Harley was a good producer who prided himself in producing top yields, knowing his costs, and managing his expenses carefully. But in 2008, Harley was faced with skyrocketing fertilizer and fuel prices that had stressed the operating loan’s ability to cover all the payments and expenses. By the time we arrived on the scene, the cash flow problem had already forced Harley to skip a fungicide application on some of his later cereals — a decision that proved very costly. Harley had contacted Hans Inmapocket, his local bank manager, to request an increase in his operating line, which was secured by a typical general security agreement (GSA). With already $200 per acre in operating credit and no grain inventory on hand to speak of, Hans was hesitant to simply extend more operating credit and suggested that Harley explore other options. We had prepared a budget and projected cash flow the previous December for Harley and compared his actual crop input costs to those figures used in the projection. We quickly realized that the increase in the fuel and fertilizer costs did not completely explain the higher operating loan position. Ruling out the crop input costs, we began to further examine the actual business activities within the business to determine additional causes for the higher than anticipated operating loan balance. We examined:
1. Higher than expected living expenses or salaries
2. Accelerated debt repayment
3. Lower prices received for commodities sold than in the projection
4. Unexpected increase in accounts receivable
5. Early demand of accounts payable
6. Capital purchases
We found no apparent causes for the dilemma until we inquired about any unexpected capital purchases. Harley’s hand shot into the air and he began to stutter like his favourite auctioneer. Harley had attended his neighbour’s auction sale in April and while choking down his third piece of pie, it became obvious that the crowd had gone to sleep and the combine was going cheap. Harley’s instinct kicked in and the bidding began. Initially, Harley was thinking, “I have the exact same machine at home so I won’t need another line of parts. I know where the combine is coming from and I can hardly see the auctioneer because that combine is shining so brightly. Surely it doesn’t need any work.”

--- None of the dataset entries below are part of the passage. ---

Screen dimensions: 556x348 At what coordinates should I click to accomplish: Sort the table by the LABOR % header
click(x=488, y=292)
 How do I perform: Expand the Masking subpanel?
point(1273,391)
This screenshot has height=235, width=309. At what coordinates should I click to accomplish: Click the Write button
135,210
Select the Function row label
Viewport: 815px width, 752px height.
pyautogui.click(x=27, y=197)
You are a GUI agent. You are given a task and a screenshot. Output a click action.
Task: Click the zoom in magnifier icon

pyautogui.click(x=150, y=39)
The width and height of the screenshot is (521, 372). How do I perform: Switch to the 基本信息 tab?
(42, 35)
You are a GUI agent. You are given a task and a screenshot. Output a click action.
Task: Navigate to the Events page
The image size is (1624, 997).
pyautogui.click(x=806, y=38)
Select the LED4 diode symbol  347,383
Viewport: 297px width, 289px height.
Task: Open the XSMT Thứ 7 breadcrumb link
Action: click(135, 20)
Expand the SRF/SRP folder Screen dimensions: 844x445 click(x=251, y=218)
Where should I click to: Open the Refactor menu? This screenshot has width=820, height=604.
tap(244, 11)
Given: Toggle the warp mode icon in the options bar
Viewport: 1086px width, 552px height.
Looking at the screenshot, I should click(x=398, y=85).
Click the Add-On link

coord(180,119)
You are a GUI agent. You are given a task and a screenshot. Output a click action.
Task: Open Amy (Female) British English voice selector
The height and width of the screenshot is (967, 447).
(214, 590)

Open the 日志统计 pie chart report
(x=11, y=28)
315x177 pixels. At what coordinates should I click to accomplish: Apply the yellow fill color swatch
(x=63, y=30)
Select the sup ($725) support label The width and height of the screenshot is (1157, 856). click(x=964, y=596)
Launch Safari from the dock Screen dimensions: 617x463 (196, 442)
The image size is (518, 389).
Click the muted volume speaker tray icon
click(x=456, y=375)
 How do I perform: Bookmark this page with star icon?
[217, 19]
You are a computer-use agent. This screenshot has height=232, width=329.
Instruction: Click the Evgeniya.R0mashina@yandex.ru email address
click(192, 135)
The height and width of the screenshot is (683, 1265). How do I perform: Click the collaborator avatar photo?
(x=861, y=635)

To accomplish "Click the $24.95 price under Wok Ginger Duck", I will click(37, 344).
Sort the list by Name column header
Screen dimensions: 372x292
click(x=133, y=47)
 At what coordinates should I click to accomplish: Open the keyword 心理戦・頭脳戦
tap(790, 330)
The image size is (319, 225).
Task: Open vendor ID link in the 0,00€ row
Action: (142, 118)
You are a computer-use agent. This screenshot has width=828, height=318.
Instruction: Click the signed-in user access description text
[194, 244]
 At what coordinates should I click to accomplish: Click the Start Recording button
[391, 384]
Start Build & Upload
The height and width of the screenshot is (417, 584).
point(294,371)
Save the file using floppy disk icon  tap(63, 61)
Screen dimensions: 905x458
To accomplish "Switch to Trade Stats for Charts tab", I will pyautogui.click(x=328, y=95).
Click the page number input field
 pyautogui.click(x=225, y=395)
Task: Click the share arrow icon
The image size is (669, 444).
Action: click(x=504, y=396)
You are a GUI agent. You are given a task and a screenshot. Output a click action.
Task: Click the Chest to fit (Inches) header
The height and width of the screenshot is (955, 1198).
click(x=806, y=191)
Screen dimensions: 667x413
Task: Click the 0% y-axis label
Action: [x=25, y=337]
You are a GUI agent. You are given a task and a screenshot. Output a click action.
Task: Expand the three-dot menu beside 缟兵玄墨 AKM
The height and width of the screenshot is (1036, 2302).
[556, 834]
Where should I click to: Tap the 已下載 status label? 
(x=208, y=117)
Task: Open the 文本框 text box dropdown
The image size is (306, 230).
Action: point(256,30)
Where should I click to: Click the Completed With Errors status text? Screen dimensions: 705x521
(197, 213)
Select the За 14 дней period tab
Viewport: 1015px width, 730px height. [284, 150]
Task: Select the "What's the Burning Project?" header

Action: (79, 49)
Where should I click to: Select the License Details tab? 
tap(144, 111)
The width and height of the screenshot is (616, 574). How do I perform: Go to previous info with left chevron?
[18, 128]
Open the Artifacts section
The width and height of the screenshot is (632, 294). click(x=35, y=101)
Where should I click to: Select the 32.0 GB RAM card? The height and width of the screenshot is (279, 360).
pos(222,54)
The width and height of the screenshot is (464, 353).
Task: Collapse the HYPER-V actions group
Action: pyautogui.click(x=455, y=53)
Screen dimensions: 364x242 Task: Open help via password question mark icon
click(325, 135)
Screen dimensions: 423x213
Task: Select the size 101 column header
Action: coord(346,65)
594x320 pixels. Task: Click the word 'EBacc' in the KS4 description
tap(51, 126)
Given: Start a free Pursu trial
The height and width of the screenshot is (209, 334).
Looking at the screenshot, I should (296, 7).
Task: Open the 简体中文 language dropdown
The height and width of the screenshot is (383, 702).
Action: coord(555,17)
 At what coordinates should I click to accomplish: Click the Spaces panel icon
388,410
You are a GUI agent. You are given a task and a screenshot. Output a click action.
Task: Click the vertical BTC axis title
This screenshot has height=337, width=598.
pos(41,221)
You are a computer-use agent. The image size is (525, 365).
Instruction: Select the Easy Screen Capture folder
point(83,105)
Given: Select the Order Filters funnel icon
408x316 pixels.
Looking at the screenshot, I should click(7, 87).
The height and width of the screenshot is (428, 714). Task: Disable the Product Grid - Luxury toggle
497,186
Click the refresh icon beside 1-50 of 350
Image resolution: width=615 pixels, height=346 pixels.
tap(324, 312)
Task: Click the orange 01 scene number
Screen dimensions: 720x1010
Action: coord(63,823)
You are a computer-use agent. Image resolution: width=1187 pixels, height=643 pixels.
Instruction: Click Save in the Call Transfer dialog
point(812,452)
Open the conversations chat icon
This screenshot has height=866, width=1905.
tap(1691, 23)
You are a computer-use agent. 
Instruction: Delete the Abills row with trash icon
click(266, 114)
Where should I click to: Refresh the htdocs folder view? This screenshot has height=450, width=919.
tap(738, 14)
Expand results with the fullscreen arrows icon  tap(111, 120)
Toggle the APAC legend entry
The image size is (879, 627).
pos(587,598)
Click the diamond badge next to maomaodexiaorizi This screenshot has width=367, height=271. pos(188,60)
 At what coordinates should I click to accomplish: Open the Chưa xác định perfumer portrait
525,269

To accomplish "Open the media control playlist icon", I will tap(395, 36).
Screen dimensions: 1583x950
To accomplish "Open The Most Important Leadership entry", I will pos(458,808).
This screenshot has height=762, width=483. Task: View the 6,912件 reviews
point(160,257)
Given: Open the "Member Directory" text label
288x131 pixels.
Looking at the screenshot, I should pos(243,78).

Just as the bid was reaching beyond what Harley considered cheap, he realized he was bidding against his long time neighbour and arch rival, Boss Hogg. Boss had a large farrow to isowean operation and only had a few acres. Harley wondered how he could afford it and even if he could afford it, Harley wasn’t about to let him have it. Next thing Harley remembers, he was dropping his pie on the ground while he was fumbling into his coverall pockets to retrieve his bidding number.
We knew that Harley’s weak point was auction sales. He was no stranger to iron and often to avoid raising concern at home and at the bank, he would simply put the purchases on his operating line. In other years, Harley had been able to cover all of his operating expenses in spite of carrying auction sale purchases in his operating line, but not in 2008. Increased input costs had him in a bind. In the eleventh hour before harvest, it became clear that Harley should have taken out a new term loan for the combine purchase. Then only the down payment for the combine purchase would have impacted the cash flow.
In a joint meeting with bank manager Hans Inmapocket it became clear that term financing was available to Harley’s farm for such a purchase. Inmapocket was in fact comforted to know that the rising operating line was not the result of net farm losses from high input costs, but rather from capital purchases that were not properly funded. Care needs to be taken for if at some point Harley’s farm is not able to support additional term financing, that last minute decision at the auction sale could carry with it dire consequences.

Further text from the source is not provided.